Tal y como reportó el Daily Times, Piche se declaró culpable el 21 de febrero, de un cargo menor por violación en tercer grado. Los fiscales le pidieron al juez que le diera a Piche una designación de delincuente sexual nivel 2, lo que habría significado que la información residencial de Piche se hubiera publicado en línea en el registro estatal de delincuentes sexuales.

Pero el jueves, McClusky decidió colocar a Piche en el nivel más bajo, en el 1, un lugar para agresores con un “bajo riesgo de volver a abusar sexualmente de otra víctima”, según el estado.

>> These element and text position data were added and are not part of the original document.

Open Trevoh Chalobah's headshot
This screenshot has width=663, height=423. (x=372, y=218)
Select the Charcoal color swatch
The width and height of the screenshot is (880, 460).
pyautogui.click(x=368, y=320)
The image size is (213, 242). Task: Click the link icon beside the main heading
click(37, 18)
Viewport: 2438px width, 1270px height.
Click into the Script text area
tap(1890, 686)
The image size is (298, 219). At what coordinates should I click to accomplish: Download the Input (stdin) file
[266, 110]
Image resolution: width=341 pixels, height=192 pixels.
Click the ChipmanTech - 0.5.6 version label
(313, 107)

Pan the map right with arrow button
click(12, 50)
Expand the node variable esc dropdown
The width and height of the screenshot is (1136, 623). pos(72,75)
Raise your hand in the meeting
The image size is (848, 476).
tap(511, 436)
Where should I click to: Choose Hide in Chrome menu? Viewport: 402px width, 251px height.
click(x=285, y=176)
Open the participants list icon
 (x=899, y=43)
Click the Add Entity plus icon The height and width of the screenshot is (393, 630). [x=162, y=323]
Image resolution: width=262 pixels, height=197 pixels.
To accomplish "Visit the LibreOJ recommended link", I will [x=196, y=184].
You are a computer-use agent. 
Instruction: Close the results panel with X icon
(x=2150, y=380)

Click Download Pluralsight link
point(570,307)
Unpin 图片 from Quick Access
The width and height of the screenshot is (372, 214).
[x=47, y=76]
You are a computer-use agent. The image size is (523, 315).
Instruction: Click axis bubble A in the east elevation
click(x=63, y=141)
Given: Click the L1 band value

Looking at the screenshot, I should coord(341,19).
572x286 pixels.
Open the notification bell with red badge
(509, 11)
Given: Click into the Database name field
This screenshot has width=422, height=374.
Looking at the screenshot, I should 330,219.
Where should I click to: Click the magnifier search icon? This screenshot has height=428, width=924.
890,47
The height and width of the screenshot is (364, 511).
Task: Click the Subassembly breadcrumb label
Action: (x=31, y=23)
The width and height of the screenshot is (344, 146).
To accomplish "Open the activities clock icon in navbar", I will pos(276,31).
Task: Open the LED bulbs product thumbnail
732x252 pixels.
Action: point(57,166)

Las direcciones futuras de Piche no aparecerán en el registro online.

Al tomar su decisión, McClusky destacó que Piche no contaba con arrestos anteriores y que solo había una víctima en el caso, informó Daily Times.

A Piche no se le permitirá estar a solas con ningún menor de 17, y deberá pagar USD 375 en honorarios de la corte y una tasa por delincuente sexual de USD 1.000. Según revelaron, ya no trabaja para el distrito escolar. 

A pesar de la decepción de la madre de la víctima, el abogado de Piche, Eric T. Swartz, defendió la sentencia. 

“Él será un criminal por el resto de su vida. Estará en el registro de delincuentes sexuales durante mucho tiempo”, contó Swartz a WWNY. “Tal vez no el resto de su vida debido al nivel, pero esto no es algo que no le haya causado dolor, y no es algo que no haya tenido consecuencias”.